カニの中でも市場や飲食店でよく耳にする「ワタリガニ」。
実は正式名称は「ガザミ」という種類のカニで、日本各地の沿岸に広く生息しています。
ではなぜ、このガザミが「ワタリガニ」と呼ばれているのでしょうか。
① 「ワタリ」の意味は「泳ぎの達人」
一般的なカニは海底を這うように歩くイメージがあります。
しかし、ガザミは一味違います。
後ろ足(第5脚)が平たい「櫂(かい)」のような形をしており、これを大きく動かすことで水中をスイスイと泳ぐことができるのです。
この特有の遊泳能力から、「渡る(ワタル)=泳ぐ」と連想され、「ワタリガニ」という呼び名が付けられました。
実際に海中では驚くほど俊敏に移動し、エサを求めて活発に行動します。
② 季節ごとの「渡り」も関係している
ワタリガニは季節ごとに広い範囲を移動する習性を持っています。
例えば、夏から秋にかけては沿岸の浅場に近づき、冬場は深場に下がるなど、生活環境をダイナミックに変えるのです。
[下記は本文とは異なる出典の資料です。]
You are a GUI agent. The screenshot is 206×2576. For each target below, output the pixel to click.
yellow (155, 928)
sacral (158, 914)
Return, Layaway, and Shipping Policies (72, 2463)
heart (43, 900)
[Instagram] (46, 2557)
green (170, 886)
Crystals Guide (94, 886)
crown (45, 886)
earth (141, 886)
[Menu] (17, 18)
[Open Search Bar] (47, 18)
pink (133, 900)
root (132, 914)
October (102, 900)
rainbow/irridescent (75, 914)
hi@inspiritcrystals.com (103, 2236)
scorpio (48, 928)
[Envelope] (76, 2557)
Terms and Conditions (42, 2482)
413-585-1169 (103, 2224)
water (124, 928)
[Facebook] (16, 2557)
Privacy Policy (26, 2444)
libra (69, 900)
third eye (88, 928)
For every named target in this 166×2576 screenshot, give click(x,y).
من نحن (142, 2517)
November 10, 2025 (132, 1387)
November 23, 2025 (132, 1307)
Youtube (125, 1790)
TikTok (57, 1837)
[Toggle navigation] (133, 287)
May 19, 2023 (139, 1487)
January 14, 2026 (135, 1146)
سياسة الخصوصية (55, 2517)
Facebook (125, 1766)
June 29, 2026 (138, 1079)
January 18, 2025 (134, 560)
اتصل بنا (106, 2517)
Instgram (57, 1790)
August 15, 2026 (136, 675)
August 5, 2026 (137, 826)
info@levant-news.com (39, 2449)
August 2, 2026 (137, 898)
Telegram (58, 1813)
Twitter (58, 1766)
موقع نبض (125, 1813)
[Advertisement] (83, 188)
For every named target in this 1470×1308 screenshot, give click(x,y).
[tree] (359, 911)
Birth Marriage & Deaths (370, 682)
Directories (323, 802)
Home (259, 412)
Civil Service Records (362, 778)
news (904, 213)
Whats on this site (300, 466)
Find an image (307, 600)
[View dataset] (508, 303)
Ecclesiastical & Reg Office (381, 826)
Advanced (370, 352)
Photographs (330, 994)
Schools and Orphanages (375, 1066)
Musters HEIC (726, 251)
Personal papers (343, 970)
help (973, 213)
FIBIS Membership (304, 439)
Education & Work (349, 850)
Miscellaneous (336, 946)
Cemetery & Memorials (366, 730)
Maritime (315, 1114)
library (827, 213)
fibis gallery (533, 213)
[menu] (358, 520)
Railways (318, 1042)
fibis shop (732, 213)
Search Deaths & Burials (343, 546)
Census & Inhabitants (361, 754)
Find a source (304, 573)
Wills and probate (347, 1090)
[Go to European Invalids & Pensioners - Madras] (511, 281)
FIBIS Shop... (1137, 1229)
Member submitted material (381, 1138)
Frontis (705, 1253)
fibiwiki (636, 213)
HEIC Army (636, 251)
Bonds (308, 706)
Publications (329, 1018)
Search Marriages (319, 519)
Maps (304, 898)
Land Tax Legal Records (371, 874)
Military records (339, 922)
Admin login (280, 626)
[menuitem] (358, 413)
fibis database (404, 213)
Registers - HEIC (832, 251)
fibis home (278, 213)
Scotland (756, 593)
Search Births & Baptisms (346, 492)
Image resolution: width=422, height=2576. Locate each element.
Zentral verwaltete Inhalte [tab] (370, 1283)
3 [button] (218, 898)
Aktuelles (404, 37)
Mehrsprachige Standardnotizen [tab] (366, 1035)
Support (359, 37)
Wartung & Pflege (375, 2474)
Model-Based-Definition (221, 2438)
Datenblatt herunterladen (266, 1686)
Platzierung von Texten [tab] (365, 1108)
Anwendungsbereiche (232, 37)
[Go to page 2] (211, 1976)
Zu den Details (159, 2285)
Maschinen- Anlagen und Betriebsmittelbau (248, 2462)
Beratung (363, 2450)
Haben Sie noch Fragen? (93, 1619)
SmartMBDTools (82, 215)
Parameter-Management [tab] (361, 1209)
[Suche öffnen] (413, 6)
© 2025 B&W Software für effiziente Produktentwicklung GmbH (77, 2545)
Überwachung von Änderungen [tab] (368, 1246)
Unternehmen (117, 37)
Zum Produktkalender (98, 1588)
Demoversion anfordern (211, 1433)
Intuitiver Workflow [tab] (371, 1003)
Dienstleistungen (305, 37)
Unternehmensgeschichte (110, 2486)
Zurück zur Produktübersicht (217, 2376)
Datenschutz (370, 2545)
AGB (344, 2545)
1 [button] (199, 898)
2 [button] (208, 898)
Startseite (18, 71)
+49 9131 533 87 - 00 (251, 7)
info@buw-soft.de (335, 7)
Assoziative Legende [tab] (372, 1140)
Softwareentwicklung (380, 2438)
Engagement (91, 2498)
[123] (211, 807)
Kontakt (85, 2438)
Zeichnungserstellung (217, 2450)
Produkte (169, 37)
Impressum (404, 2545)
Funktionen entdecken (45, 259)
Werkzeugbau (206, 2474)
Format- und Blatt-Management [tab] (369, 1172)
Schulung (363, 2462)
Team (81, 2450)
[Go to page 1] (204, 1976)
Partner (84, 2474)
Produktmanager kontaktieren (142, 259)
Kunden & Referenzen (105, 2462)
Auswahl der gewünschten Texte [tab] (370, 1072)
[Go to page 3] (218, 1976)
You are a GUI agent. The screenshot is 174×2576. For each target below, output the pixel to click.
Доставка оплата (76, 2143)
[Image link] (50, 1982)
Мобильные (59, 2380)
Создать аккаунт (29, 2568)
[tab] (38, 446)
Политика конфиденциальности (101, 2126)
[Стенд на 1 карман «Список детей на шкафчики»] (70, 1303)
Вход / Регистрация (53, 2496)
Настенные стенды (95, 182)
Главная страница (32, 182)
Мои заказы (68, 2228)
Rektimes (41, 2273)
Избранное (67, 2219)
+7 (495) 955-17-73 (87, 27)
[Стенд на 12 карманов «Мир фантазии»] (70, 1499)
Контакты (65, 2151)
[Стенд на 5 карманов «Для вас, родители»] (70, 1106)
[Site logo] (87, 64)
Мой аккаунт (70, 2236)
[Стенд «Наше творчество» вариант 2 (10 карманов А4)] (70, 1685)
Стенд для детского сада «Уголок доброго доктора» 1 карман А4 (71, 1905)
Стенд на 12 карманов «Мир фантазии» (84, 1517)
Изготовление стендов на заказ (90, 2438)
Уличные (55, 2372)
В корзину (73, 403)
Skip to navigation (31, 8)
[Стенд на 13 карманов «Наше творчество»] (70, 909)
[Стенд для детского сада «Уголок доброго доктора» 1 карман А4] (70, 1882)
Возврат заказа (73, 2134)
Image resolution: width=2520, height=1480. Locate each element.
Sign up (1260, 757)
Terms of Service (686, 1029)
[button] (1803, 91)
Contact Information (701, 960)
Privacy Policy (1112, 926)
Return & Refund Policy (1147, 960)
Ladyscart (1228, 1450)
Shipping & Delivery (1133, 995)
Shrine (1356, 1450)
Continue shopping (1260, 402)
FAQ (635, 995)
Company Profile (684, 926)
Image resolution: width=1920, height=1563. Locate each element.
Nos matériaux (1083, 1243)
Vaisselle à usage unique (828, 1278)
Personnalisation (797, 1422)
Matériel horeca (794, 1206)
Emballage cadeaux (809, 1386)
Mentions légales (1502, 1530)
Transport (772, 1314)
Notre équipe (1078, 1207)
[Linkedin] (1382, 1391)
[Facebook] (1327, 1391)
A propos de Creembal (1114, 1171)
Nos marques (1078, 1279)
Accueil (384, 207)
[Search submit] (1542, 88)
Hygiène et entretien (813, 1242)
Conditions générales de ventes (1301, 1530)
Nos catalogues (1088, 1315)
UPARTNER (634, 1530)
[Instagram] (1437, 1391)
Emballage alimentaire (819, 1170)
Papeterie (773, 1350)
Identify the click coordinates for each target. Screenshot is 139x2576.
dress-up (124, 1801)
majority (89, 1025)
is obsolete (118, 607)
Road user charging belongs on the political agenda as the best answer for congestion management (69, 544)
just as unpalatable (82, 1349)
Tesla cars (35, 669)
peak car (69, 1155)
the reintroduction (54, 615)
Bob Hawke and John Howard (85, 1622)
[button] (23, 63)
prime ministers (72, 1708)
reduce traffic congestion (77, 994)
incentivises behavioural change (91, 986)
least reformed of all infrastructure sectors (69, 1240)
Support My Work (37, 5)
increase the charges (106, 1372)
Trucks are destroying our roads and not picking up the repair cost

この「回遊性」「移動性」も「渡り=ワタリ」という言葉につながり、「ワタリガニ」の名前の由来の一つとされています。
③ ガザミ=標準和名、ワタリガニ=通称
図鑑や研究の世界では「ガザミ」という標準和名が使われます。
一方で、市場や飲食店では圧倒的に「ワタリガニ」という呼び方が定着しています。
その理由はシンプルで、特徴的な「泳ぎ(渡り)」を一言で表しているからです。
また、ガザミは味噌が濃厚で身が甘く、特に秋から冬にかけて美味しいことから、食用として人気が高く「ワタリガニ」という名前がより親しまれてきました。
④ まとめ:泳ぎと移動から来た名前
・ガザミは後ろ足が櫂状になっていて、泳ぎが得意。
・季節ごとに広い範囲を移動(渡り)する習性がある。
・標準和名は「ガザミ」だが、市場では「ワタリガニ」と呼ばれている。
このように、ガザミが「ワタリガニ」と呼ばれる理由は「泳ぐ能力」と「移動性」に由来しています。
呼び名の背景を知ると、食卓に並ぶワタリガニがさらに身近に感じられるのではないでしょうか。